[Pixel coordinate grounding data]
━━━━━━

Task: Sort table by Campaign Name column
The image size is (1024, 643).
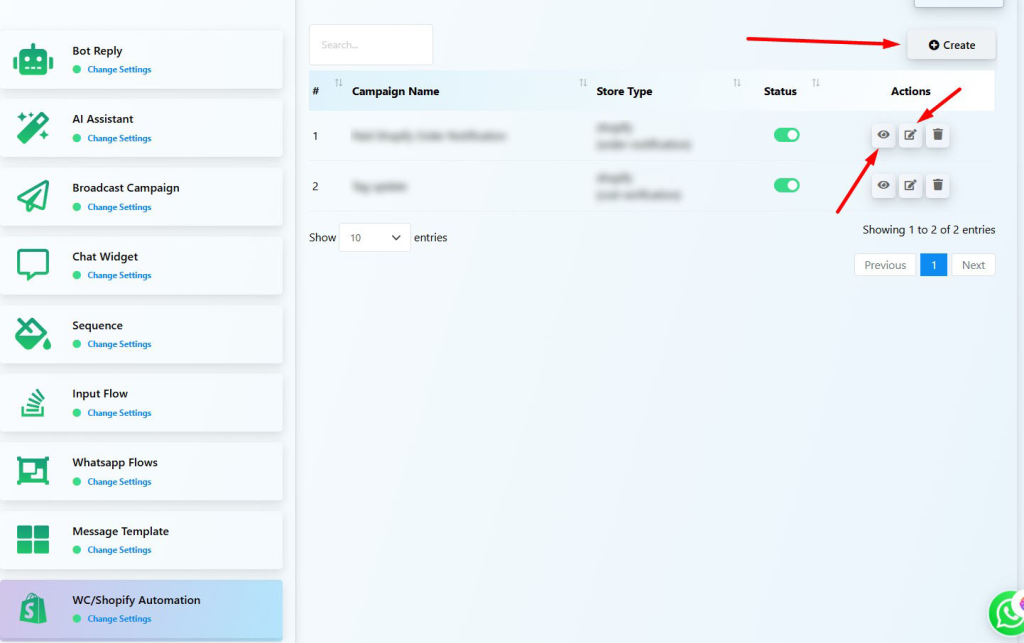Action: 395,91
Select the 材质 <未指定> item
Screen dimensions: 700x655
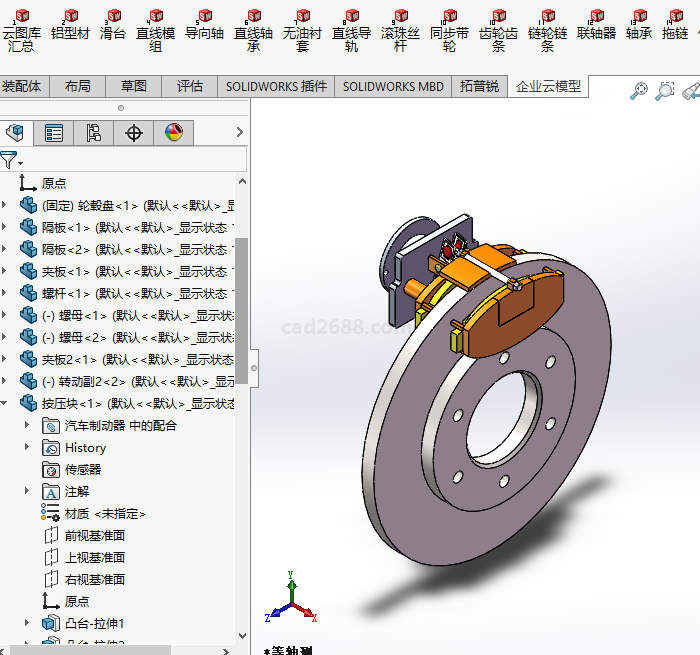click(105, 514)
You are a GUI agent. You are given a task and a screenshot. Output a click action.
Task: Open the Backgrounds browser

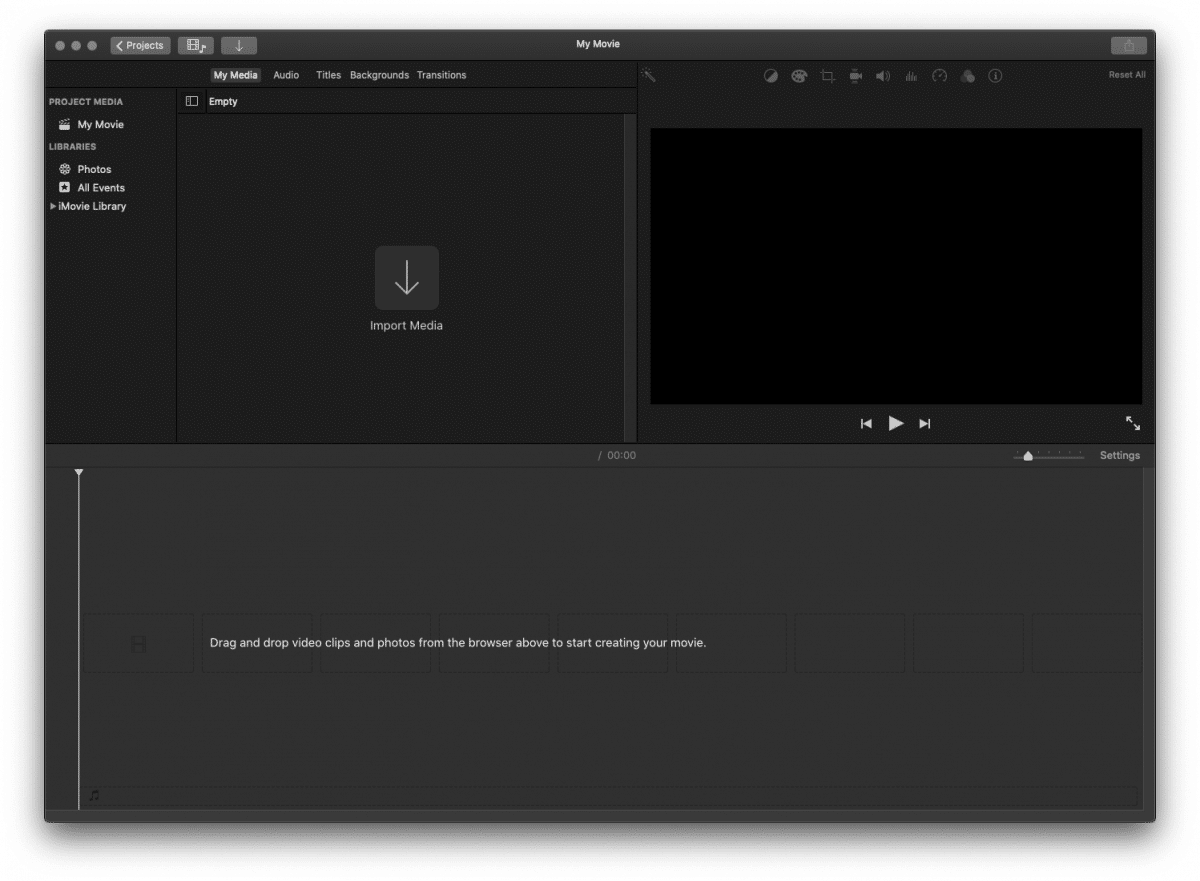[x=379, y=74]
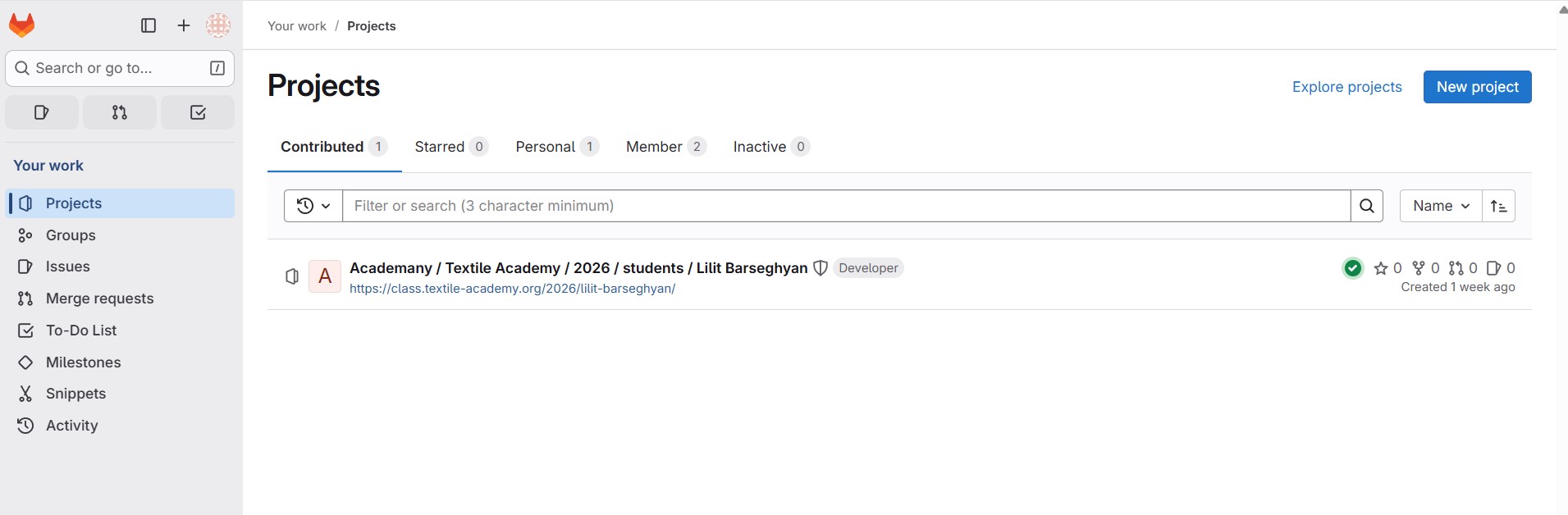Toggle sort direction button
The width and height of the screenshot is (1568, 515).
(1498, 206)
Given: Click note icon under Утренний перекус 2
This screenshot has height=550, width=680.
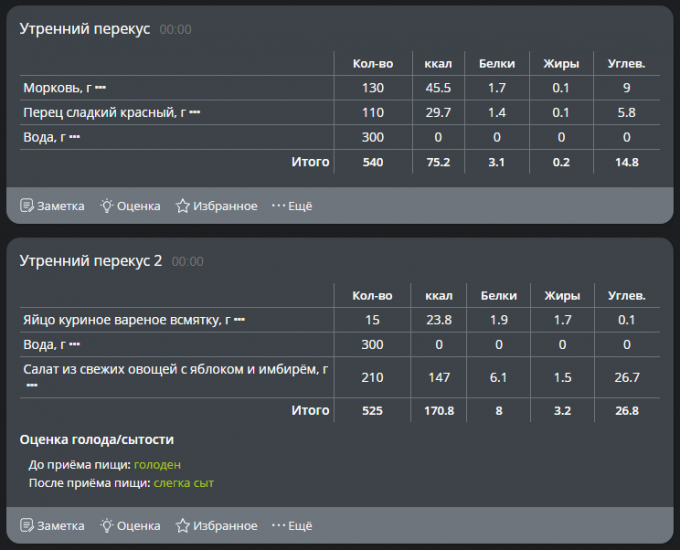Looking at the screenshot, I should [27, 525].
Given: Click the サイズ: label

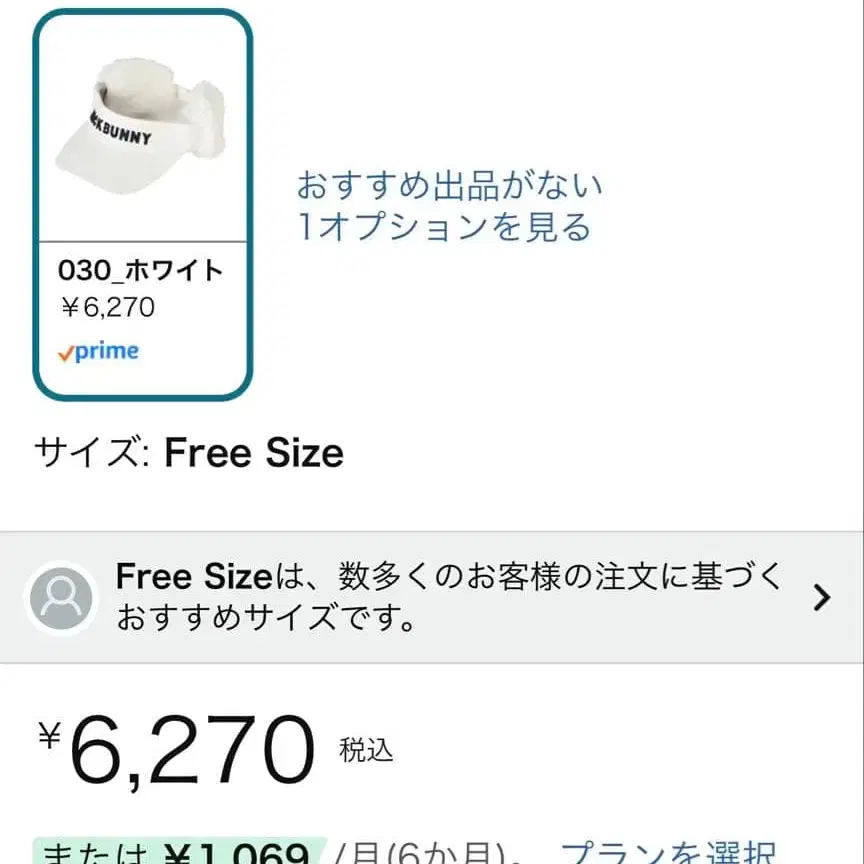Looking at the screenshot, I should 92,454.
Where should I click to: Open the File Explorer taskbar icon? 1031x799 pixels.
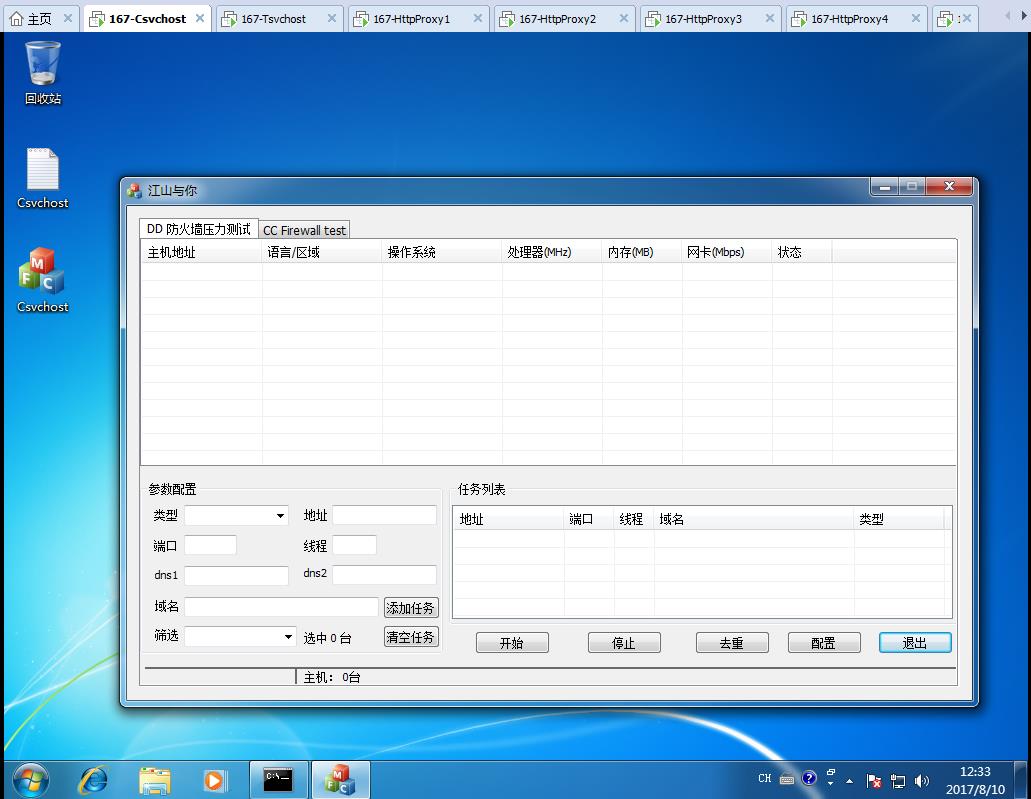154,779
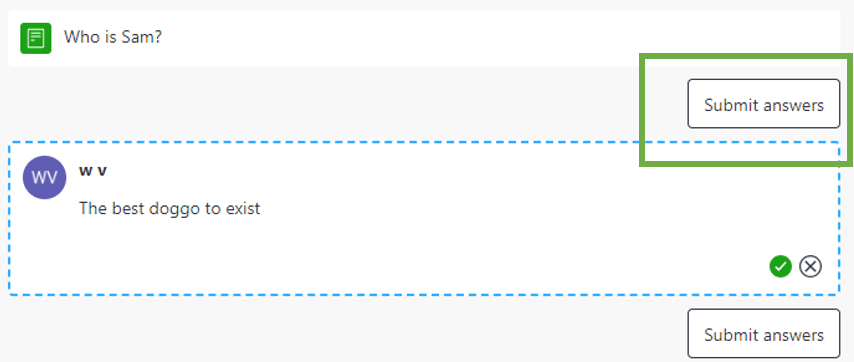View the profile of the user with WV initials
Viewport: 854px width, 362px height.
click(45, 177)
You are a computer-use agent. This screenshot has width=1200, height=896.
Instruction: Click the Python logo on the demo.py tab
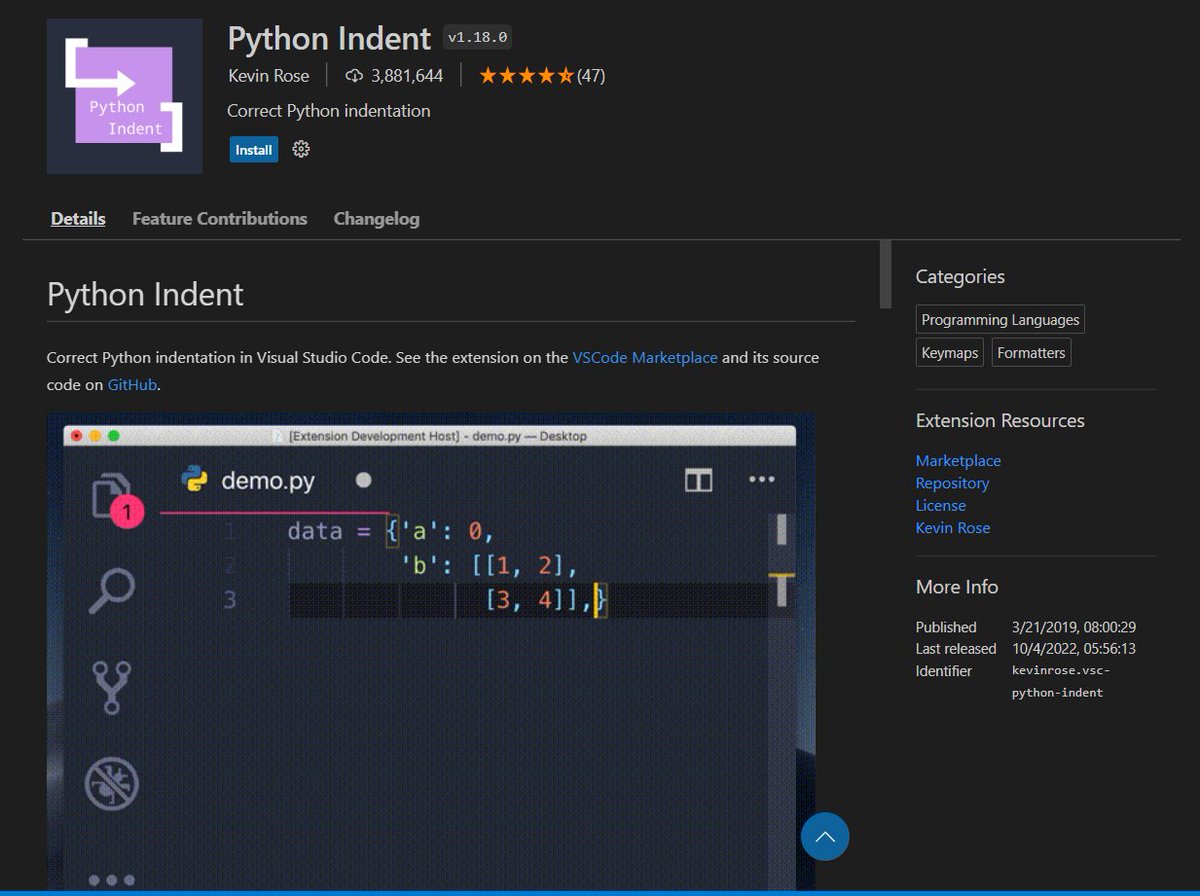194,480
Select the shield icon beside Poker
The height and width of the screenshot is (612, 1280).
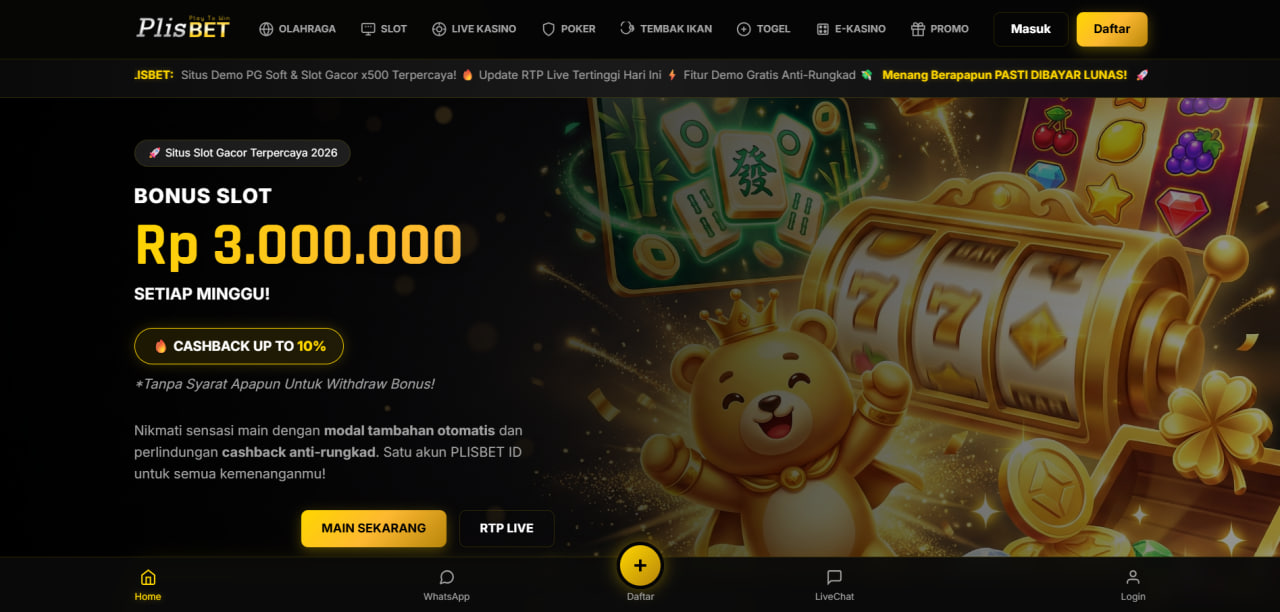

━━━━━━

#### What is needed
Retype the data exactly; images stay out.

#### Exercise response
Task: Sort table by Campaign Name column
The image size is (1024, 643).
Action: 395,91
Select the 材质 <未指定> item
Screen dimensions: 700x655
click(105, 514)
You are a GUI agent. You are given a task and a screenshot. Output a click action.
Task: Open the Backgrounds browser

[x=379, y=74]
Toggle sort direction button
The width and height of the screenshot is (1568, 515).
(1498, 206)
Given: Click note icon under Утренний перекус 2
This screenshot has height=550, width=680.
Looking at the screenshot, I should [27, 525].
Given: Click the サイズ: label

Looking at the screenshot, I should 92,454.
Where should I click to: Open the File Explorer taskbar icon? 1031x799 pixels.
154,779
View the profile of the user with WV initials
Viewport: 854px width, 362px height.
click(45, 177)
You are a computer-use agent. This screenshot has width=1200, height=896.
Instruction: Click the Python logo on the demo.py tab
194,480
Select the shield icon beside Poker
The height and width of the screenshot is (612, 1280).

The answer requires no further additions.